* WHAT YOU WILL DO *
(1) Transcribe the post about pilot responsibility for ground and takeoff accidents, everything from "Dekker implies system" down to "no fuel leakage.)".
(2) Name the runway distance figures that the post about pilot responsibility for ground and takeoff accidents lists together in one scenario.
(3) Take the post about pilot responsibility for ground and takeoff accidents further, starting after its last sentence.

* PASSAGE *

————

Dekker implies system safety is an organizational responsibility. I alluded to this previously with reference to other accidents.

1) With clearance to pushback off stand, my tug team push me back and the tail of the a/c crashes into another "unseen" obstacle. APU catches fire. My responsibility? What am I? An owl?

2) Taxiing my a/c with wingspan 45m along one of airfield XXX's taxiways, the tip crashes into a pier and spills 45T of fuel onto the taxiway. Aerad chart says taxiway is available for use for a/c up to wingspan 60m. My responsibility? (Happened to colleage of mine - albeit with no fuel leakage.)

3) Cleared for intersection departure. Performance manuals suggest TORA/TODA/ASDA is legal but airfield has promulgated incorrect figures and aircraft never gets airborne. My responsibility? (Happened to colleage of mine - figures had been wrong for years. Rotated over piano keys.)

Seems to me, if you want to make the PIC ultimately and exclusively responsible in these circumstances, you've got a job on your hands.

I don't expect to have to have a mirror and tape-measure onboard.

————

* ENTRIES SHOWN *
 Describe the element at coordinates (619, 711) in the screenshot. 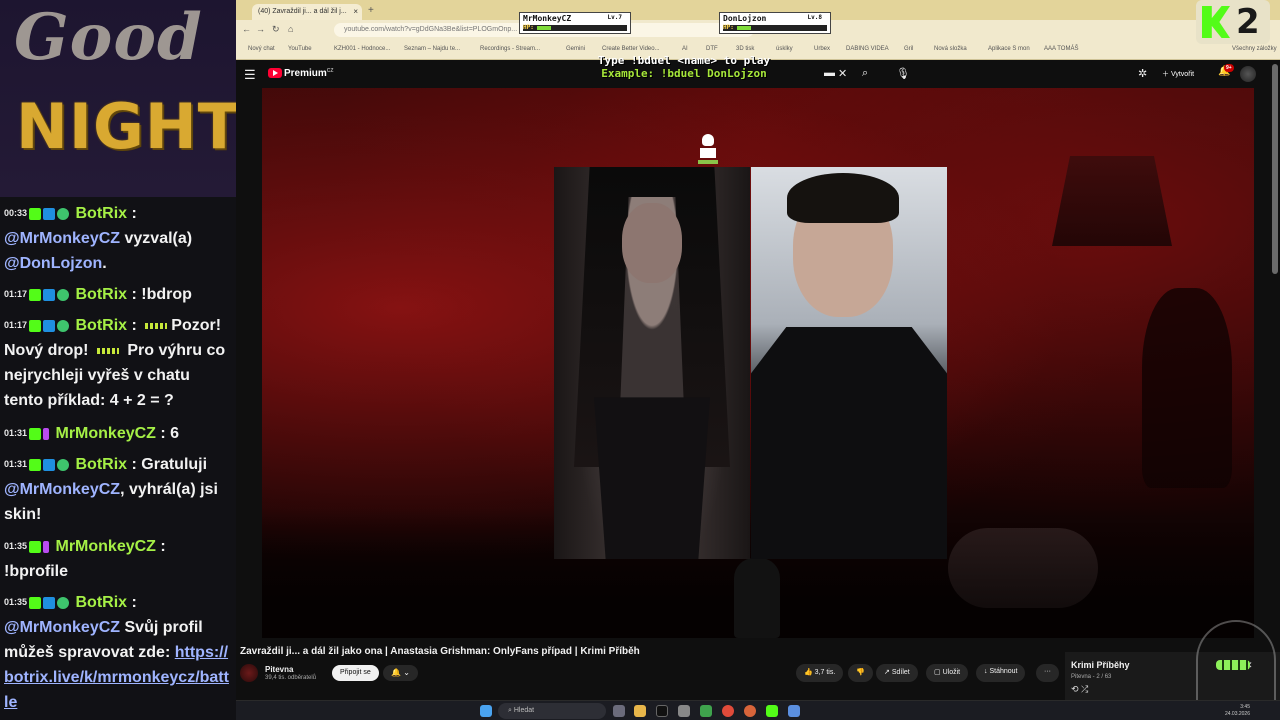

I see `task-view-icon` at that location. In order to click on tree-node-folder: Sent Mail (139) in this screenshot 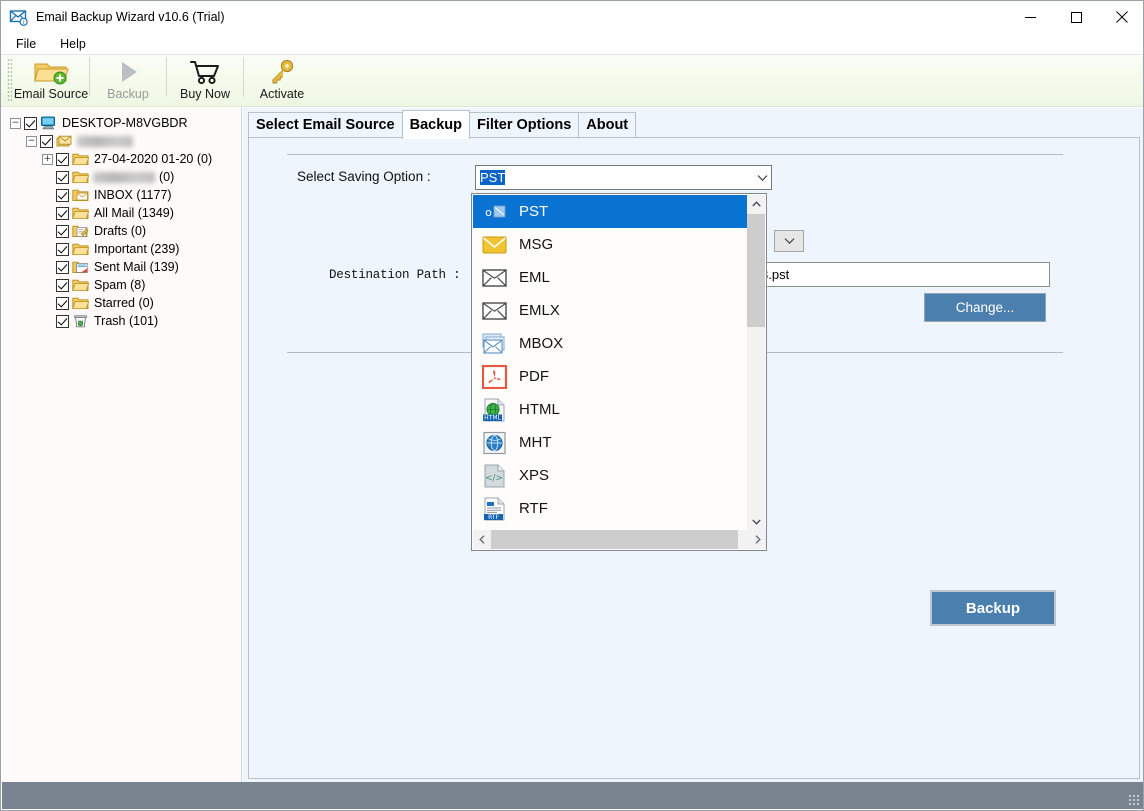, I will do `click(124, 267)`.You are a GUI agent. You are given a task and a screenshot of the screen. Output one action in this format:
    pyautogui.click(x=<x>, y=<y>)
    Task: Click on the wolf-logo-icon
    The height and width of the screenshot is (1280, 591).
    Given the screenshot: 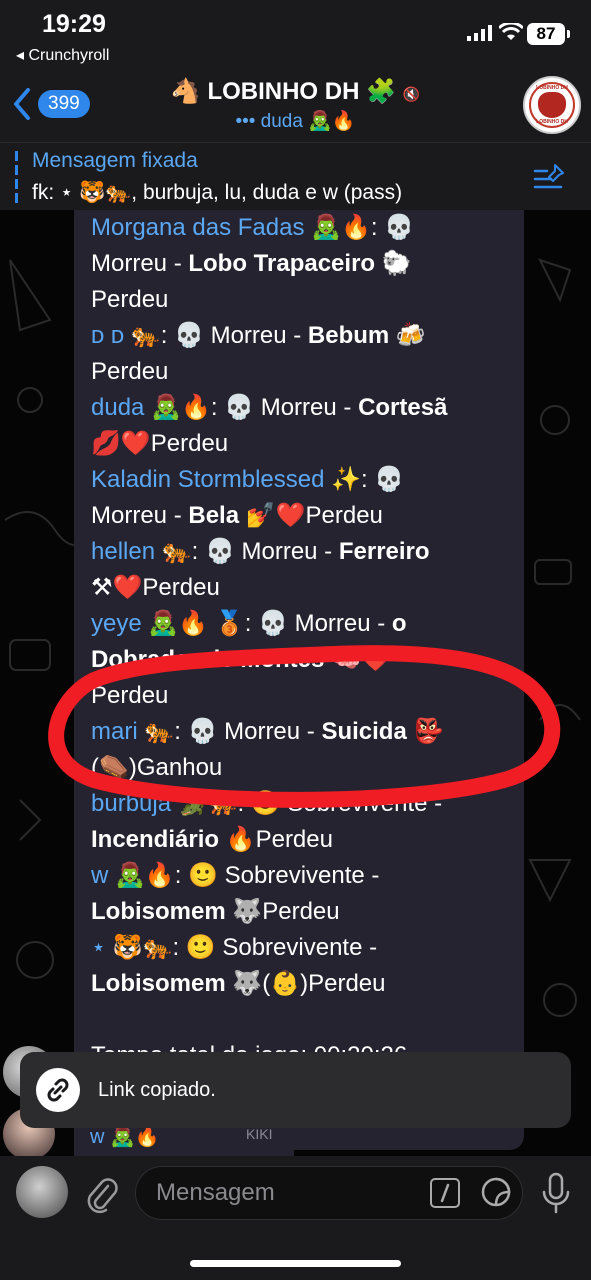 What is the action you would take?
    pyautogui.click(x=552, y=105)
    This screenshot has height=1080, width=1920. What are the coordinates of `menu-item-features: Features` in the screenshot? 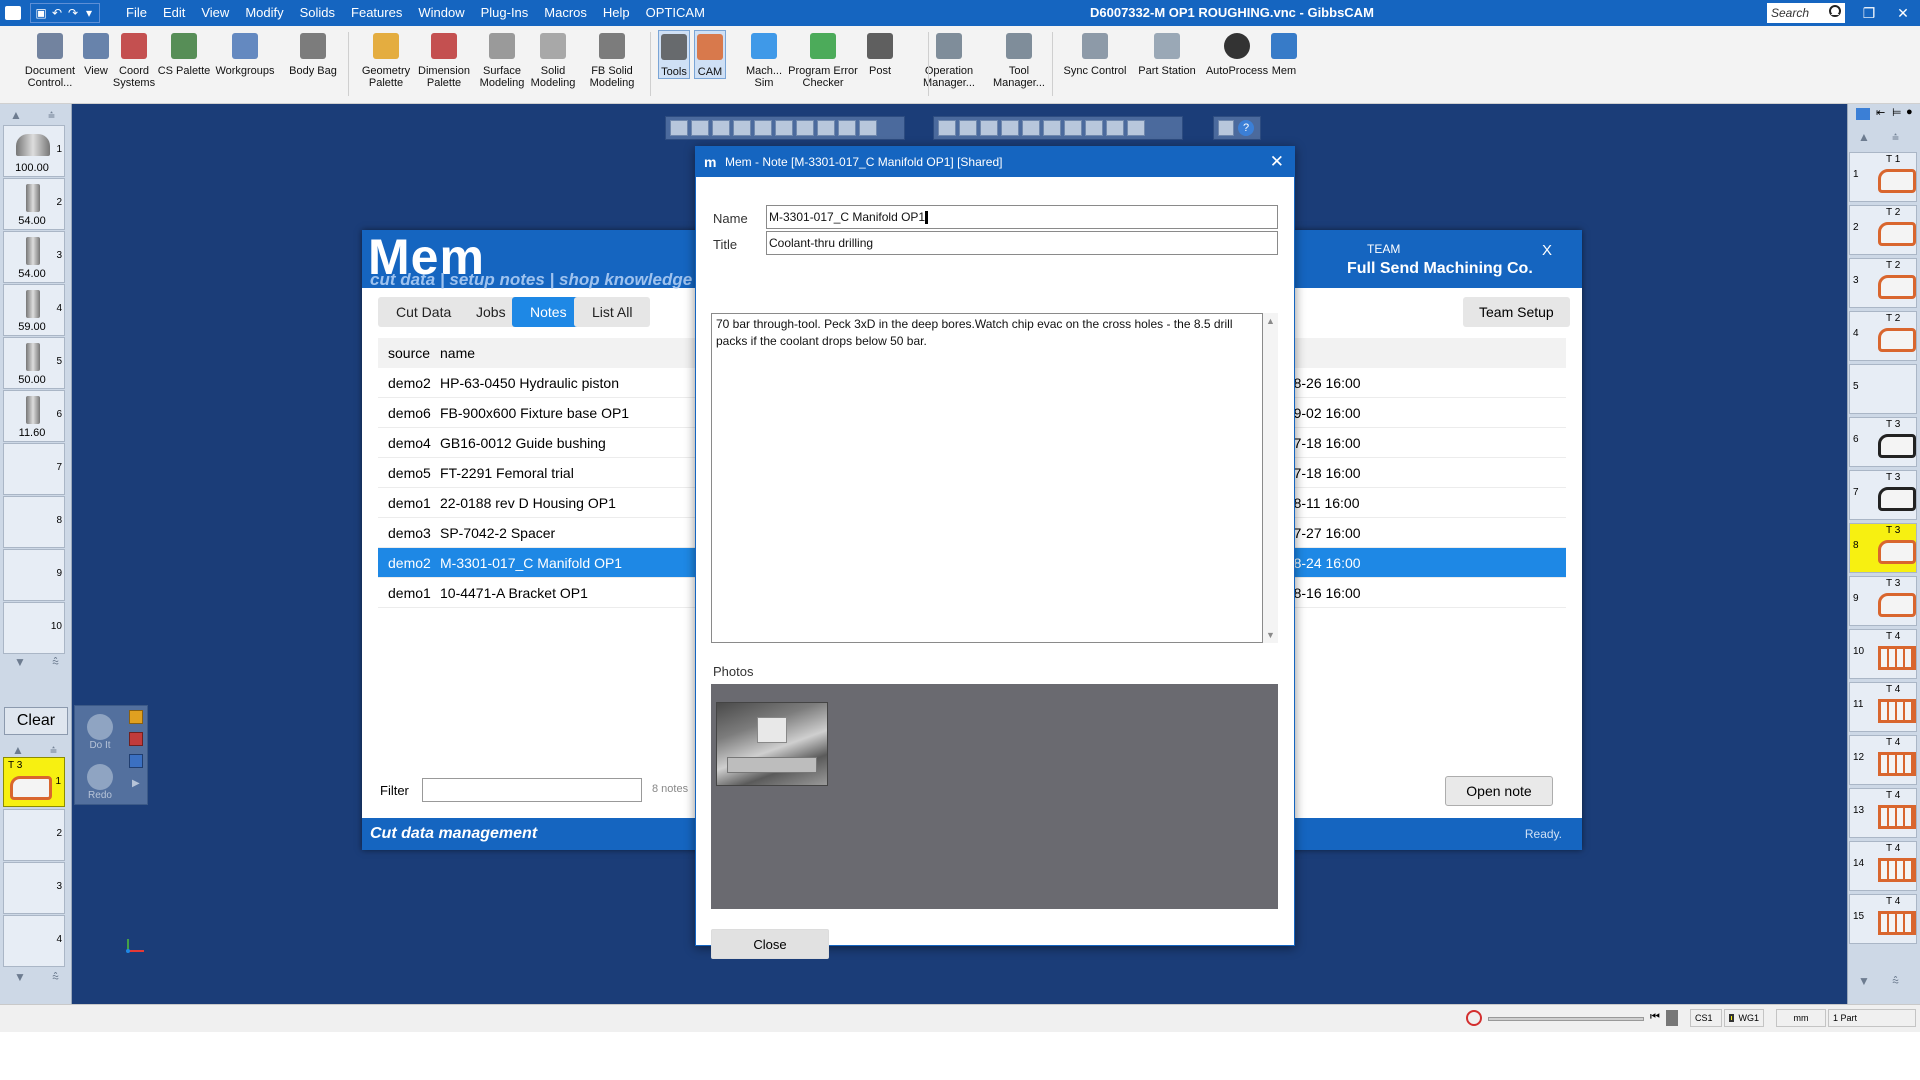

————

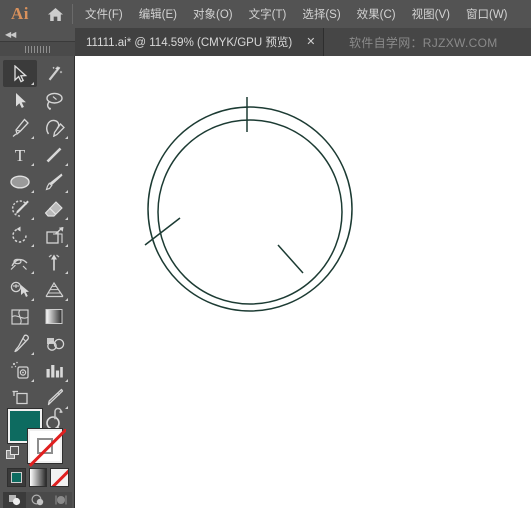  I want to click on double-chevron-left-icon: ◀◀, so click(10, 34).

————

* ANSWERS BY ITEM *
(1)
Dekker implies system safety is an organizational responsibility. I alluded to this previously with reference to other accidents.

1) With clearance to pushback off stand, my tug team push me back and the tail of the a/c crashes into another "unseen" obstacle. APU catches fire. My responsibility? What am I? An owl?

2) Taxiing my a/c with wingspan 45m along one of airfield XXX's taxiways, the tip crashes into a pier and spills 45T of fuel onto the taxiway. Aerad chart says taxiway is available for use for a/c up to wingspan 60m. My responsibility? (Happened to colleage of mine - albeit with no fuel leakage.)

(2) TORA, TODA, ASDA

(3)
Anyway, associated with ultimate responsibility must be the concept of ultimate discretion, surely? (Although in our industry, it is normally only invoked in an emergency situation....)

And if that is the case, then regardless of what procedures there were for descent, PIC retained the right to deviate from these.

I'd agree, that being down at 1500ft on anything other than the NAV track, he'd be in the s**t. So obviously did the crew...which is why they locked on again...twice.

I can see both sides of the coin but until someone convinces me, as a professional pilot who knows the difference between what the manual(s) say and what really goes on in the commercial world we live in, that it was most unreasonable to do what the crew did, I reserve judgement.